**** Extracted records ****

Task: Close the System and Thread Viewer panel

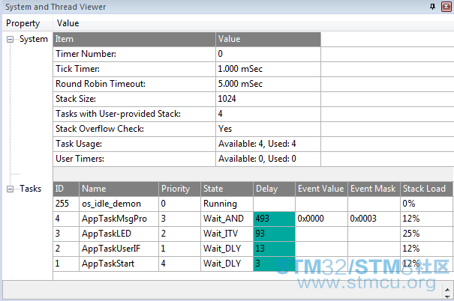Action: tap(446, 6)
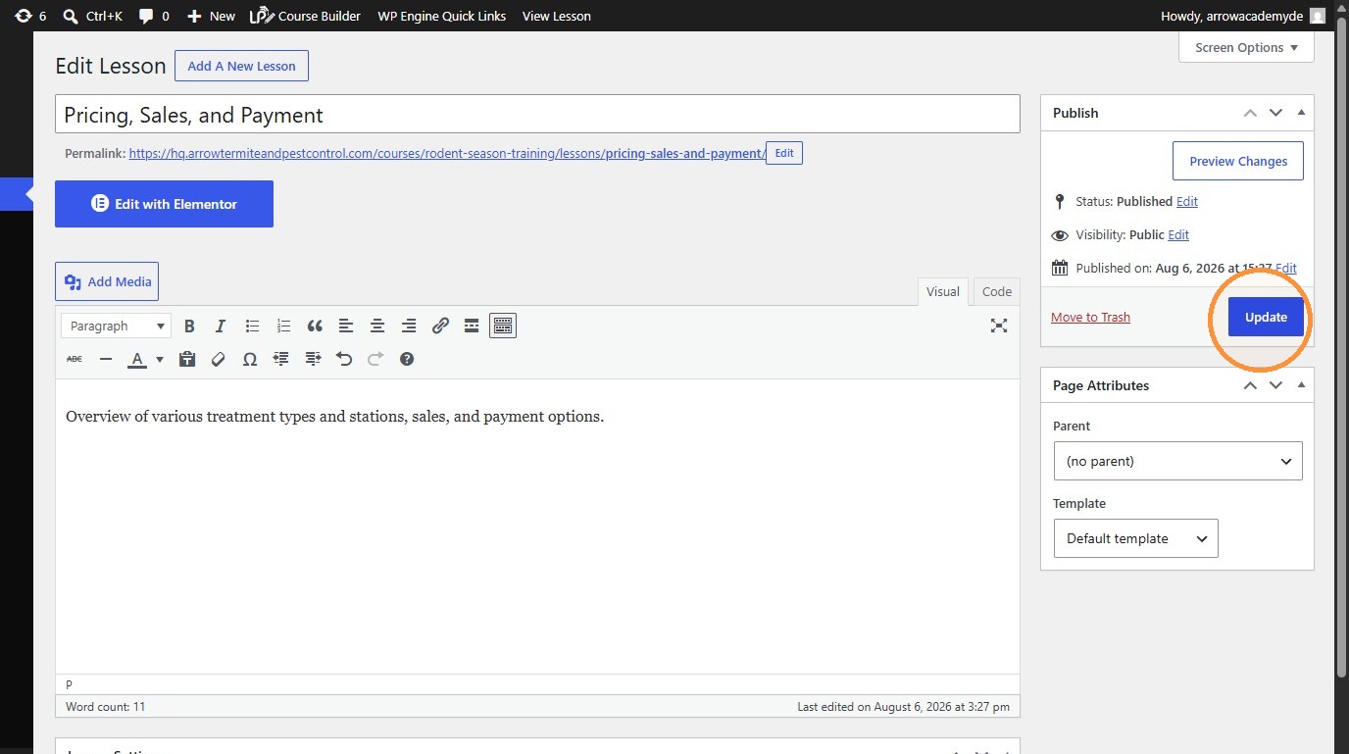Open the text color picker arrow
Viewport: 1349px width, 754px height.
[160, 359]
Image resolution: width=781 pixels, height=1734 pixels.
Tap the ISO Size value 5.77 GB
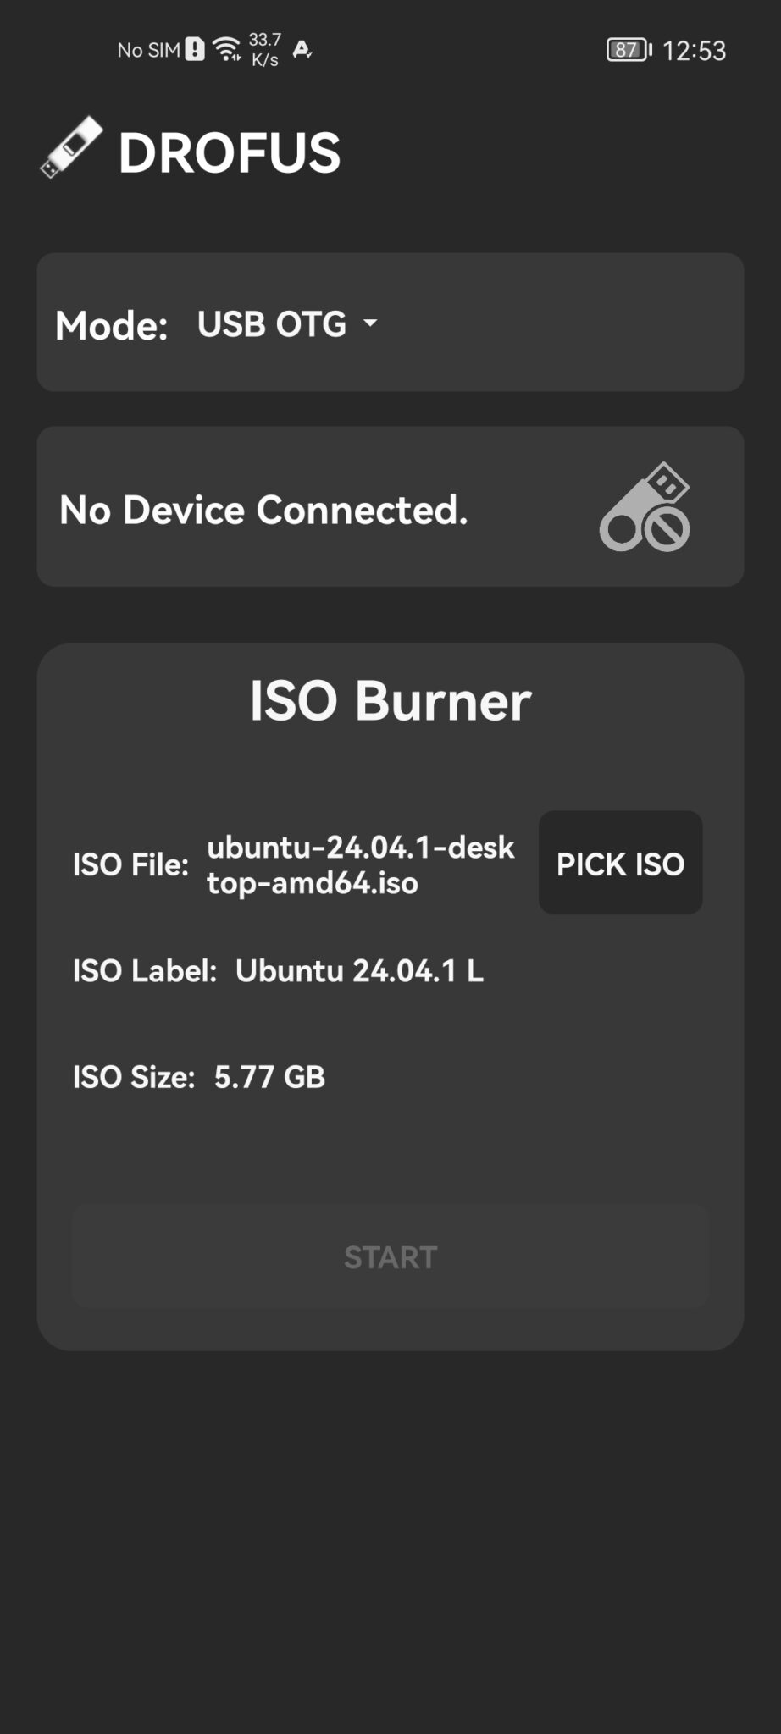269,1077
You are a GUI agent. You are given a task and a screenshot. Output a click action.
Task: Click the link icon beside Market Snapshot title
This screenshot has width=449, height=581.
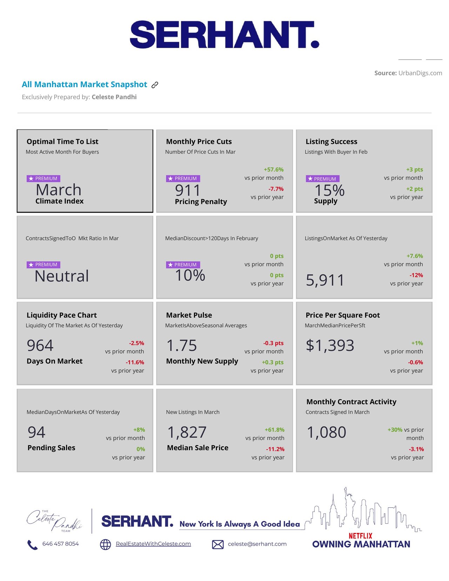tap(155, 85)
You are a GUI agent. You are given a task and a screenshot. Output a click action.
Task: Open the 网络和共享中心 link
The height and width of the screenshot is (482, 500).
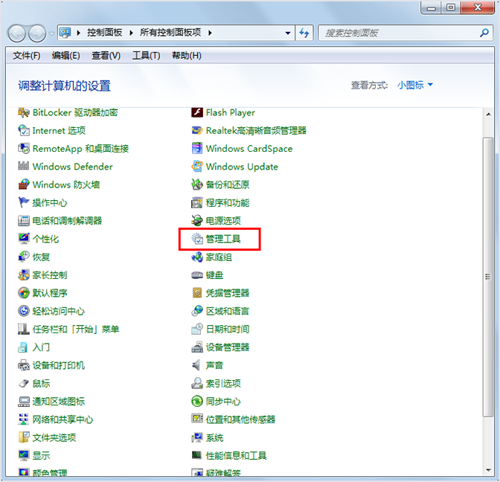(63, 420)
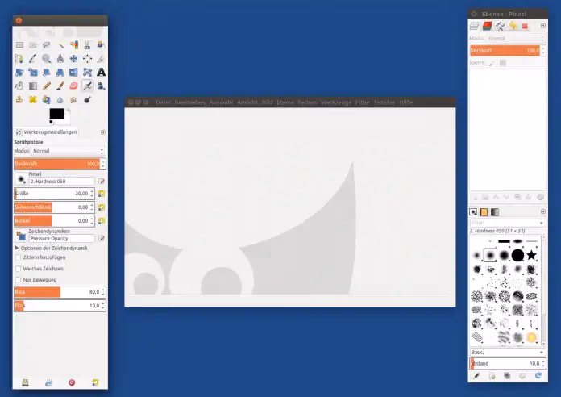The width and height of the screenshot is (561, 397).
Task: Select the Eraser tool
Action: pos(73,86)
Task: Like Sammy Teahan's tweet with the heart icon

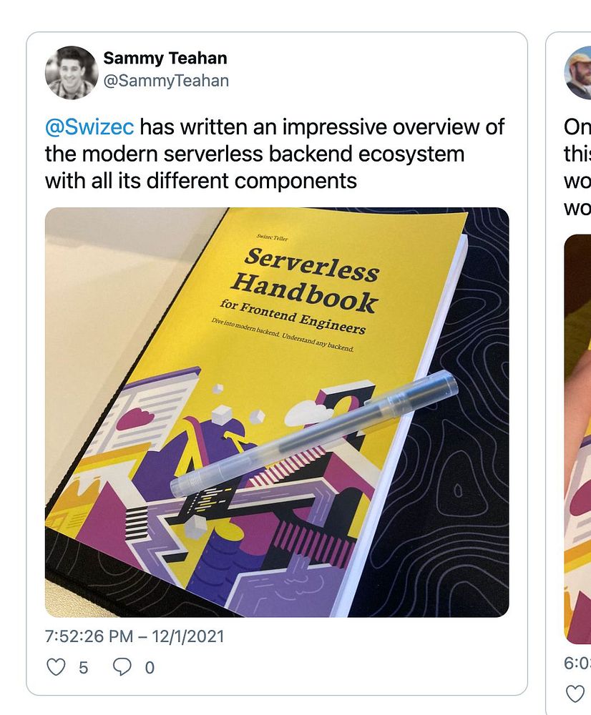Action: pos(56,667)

****

Determine how many lines of the material hold "link", and respond with that number only.

2